Based on the information given to me by you and Tom Pappas, we are only eliminating Allison's position "for no cause" other than job elimination. Since we are not terminating the business, then I believe we would be obligated to honor the contract and a pay [sic] twelve month severance payment of $145,000.
Id. at 2-3 (emphasis in second paragraph in original; emphasis in fifth paragraph added).

It is unlikely that anyone was surprised when Plaintiff was unable to meet the sales goals set forth in Bok's email. On January 3, 2008, Plaintiff received a letter from Liston notifying her that her employment would be terminated as of January 4, 2008 "for failure to meet performance goals." Doc. No. 35-11, at 2. This lawsuit followed.

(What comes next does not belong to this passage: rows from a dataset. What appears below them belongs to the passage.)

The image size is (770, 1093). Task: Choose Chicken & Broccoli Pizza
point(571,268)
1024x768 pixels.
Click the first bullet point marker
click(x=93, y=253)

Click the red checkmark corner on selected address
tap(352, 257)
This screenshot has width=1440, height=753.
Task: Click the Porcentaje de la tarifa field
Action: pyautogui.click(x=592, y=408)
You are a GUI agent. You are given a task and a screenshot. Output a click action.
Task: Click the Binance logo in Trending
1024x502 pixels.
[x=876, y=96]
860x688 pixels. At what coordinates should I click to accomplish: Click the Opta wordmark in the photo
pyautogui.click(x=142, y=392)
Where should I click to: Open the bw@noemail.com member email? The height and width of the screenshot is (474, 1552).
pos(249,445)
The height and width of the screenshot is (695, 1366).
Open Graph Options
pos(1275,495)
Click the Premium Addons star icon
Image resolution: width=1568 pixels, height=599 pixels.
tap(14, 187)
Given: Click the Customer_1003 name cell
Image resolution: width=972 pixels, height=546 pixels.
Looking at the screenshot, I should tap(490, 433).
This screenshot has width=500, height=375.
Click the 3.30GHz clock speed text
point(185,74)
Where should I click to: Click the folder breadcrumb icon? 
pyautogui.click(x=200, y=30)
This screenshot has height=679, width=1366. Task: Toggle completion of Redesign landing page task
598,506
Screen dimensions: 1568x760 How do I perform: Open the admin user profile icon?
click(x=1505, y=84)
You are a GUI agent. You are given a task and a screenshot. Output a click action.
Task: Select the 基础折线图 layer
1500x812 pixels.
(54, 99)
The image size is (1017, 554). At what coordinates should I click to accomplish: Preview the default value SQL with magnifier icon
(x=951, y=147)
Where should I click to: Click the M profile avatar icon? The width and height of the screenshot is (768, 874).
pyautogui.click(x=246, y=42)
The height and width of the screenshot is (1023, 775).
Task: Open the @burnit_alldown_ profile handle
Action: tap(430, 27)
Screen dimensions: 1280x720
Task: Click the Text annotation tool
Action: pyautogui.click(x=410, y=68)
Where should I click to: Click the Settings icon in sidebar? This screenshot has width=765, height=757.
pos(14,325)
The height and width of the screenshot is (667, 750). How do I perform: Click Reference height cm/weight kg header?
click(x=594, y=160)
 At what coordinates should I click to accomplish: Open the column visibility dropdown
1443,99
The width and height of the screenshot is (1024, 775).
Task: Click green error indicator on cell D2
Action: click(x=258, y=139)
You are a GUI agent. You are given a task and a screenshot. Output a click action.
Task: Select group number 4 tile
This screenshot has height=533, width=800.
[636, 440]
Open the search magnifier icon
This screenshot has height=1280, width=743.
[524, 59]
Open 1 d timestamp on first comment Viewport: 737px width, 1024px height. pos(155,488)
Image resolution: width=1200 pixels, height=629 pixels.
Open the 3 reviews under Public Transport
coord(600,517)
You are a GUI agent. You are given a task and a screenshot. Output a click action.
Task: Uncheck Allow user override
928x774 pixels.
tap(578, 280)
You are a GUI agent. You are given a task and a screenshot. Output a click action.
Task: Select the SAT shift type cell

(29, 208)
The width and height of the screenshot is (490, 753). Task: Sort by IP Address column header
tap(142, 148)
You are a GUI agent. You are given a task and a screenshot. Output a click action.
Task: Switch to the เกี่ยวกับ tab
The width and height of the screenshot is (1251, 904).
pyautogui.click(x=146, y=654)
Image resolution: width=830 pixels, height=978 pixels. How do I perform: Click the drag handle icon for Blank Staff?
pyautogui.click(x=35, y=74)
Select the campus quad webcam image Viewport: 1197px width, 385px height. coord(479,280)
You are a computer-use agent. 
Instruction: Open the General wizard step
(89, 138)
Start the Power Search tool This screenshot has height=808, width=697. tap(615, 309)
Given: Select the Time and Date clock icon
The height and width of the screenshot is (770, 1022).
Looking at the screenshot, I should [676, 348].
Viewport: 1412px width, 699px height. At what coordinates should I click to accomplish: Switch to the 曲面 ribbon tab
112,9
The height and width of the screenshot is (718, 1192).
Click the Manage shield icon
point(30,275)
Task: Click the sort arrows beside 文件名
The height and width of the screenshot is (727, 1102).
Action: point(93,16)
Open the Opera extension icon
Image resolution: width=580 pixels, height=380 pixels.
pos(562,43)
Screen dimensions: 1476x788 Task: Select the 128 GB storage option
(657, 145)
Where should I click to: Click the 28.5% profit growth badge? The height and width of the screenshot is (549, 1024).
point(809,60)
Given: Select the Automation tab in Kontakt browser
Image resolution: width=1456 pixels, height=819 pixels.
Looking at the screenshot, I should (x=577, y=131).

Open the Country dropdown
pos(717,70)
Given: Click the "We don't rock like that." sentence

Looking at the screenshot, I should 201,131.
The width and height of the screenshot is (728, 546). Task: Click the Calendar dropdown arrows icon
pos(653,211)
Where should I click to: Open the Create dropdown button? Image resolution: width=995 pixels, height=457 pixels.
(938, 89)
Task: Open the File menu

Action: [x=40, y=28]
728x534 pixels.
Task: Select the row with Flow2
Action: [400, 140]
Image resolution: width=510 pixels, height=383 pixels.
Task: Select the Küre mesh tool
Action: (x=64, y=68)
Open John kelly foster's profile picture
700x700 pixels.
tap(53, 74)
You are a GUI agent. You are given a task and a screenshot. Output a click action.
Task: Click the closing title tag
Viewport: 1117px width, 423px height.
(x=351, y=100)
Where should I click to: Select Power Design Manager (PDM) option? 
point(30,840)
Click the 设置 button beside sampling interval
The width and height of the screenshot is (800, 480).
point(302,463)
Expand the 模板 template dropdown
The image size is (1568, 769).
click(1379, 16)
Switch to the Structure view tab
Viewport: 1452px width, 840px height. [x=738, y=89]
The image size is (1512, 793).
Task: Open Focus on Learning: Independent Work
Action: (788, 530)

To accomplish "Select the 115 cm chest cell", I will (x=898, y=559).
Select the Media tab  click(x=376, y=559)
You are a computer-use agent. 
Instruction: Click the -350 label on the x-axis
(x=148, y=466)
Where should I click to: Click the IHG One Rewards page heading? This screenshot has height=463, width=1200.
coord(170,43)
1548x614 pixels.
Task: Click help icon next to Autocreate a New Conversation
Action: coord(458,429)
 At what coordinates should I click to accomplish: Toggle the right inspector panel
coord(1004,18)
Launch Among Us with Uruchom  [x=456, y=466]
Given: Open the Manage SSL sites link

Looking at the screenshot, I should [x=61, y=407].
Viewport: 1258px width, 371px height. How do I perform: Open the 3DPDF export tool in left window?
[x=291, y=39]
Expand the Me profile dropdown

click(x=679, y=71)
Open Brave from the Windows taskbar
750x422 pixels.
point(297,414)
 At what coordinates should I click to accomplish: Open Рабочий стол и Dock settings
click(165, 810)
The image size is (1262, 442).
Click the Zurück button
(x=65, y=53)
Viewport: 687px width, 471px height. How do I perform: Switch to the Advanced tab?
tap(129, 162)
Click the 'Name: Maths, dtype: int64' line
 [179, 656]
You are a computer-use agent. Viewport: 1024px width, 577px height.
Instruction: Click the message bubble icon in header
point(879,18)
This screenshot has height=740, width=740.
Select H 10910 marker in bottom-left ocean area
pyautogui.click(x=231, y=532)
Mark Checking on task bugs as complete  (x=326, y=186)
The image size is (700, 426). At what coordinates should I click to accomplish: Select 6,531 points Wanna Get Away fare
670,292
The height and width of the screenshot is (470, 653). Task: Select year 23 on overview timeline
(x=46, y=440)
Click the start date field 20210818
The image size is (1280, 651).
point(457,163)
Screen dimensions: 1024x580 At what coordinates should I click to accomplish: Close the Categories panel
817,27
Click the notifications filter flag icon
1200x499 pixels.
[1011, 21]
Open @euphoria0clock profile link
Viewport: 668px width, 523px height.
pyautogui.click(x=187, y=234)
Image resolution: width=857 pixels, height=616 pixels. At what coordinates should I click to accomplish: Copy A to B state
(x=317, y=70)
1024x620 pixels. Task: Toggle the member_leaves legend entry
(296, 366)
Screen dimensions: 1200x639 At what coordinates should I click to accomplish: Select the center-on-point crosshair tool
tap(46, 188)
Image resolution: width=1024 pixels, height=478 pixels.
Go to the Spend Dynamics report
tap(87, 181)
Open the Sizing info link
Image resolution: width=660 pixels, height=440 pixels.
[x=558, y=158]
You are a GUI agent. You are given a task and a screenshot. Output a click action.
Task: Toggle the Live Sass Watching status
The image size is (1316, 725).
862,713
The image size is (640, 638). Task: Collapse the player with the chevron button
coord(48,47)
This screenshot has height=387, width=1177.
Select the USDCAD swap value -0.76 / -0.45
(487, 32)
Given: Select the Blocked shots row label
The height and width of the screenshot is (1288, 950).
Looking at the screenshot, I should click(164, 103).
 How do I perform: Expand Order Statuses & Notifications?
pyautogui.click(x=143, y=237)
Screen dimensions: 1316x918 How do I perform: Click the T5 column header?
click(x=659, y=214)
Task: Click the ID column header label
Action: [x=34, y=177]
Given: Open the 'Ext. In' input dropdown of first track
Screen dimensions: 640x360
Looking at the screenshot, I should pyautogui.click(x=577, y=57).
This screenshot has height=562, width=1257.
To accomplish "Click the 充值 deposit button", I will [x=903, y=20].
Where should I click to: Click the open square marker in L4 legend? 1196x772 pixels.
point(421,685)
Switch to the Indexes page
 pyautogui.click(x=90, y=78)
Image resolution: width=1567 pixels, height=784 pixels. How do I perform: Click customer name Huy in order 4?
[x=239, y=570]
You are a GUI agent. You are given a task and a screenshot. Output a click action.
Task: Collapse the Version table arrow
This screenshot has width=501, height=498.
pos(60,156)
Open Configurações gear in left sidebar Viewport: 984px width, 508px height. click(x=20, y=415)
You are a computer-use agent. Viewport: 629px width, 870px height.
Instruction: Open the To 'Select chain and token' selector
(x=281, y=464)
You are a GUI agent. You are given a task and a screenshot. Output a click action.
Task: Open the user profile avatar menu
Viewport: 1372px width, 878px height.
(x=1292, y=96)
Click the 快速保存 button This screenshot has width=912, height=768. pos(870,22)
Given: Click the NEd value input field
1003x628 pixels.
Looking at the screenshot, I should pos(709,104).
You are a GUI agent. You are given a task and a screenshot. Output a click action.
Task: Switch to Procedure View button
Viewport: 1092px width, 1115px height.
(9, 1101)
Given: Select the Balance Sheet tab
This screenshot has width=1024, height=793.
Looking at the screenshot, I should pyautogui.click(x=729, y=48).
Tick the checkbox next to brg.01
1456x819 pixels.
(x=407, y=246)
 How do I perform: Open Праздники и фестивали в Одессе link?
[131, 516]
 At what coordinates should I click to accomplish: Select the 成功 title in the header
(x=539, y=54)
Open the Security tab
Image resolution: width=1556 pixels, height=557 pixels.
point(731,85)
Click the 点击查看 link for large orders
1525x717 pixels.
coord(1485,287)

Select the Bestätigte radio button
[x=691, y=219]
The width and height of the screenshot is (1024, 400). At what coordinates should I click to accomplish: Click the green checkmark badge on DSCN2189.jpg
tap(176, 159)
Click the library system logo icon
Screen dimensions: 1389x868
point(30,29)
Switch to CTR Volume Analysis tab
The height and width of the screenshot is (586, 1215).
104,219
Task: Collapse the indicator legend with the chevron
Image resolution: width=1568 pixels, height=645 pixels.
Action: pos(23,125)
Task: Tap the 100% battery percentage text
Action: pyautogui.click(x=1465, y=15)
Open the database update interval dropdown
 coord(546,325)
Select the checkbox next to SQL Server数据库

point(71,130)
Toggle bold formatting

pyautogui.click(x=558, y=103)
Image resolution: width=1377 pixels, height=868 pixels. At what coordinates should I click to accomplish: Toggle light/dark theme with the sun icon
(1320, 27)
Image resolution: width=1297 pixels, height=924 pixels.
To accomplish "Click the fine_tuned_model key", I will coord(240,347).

Plaintiff's original complaint, filed February 2, 2009, asserted claims against Defendants for pregnancy discrimination and retaliation pursuant to the Ohio Civil Rights Act. Plaintiff received a right to sue letter from the EEOC on April 16, 2009 and, on July 10, 2009 filed an amended complaint adding pregnancy discrimination and retaliation claims pursuant to Title VII and the Pregnancy Discrimination Act. As indicated above, however, Plaintiff now concedes that dismissal of her retaliation claims on summary judgment is appropriate.

After discovery concluded, Defendants filed the instant motion for summary judgment, which has been briefed and is ready for disposition.

II. Summary Judgment Standard of Review

Summary judgment is proper "if the pleadings, depositions, answers to interrogatories, and admissions on file, together with the affidavits, if any, show that there is no genuine issue as to any material fact and that the moving party is entitled to judgment as a matter of law." Fed.R.Civ.P. 56(c). The evidence presented on a motion for summary judgment is construed in the light most favorable to the non-moving party, who is given the benefit of all favorable inferences that can be drawn therefrom. United States v. Diebold, Inc., 369 U.S. 654 (1962). "The mere existence of some alleged factual dispute between the parties will not defeat an otherwise properly supported motion for summary judgment; the requirement is that there be no genuine issue of material fact."Anderson v. Liberty Lobby, Inc., 477 U.S. 242, 248 (1986) (emphasis in original). The Court will not grant summary judgment unless it is clear that a trial is unnecessary. The threshold inquiry to determine whether there is a need for trial is whether "there are any genuine factual issues that properly can be resolved only by a finder of fact because they may reasonably be resolved in favor of either party." Anderson, 477 U.S. at 250. There is no issue for trial unless there is sufficient evidence favoring the non-moving party for a jury to return a verdict for that party. Id.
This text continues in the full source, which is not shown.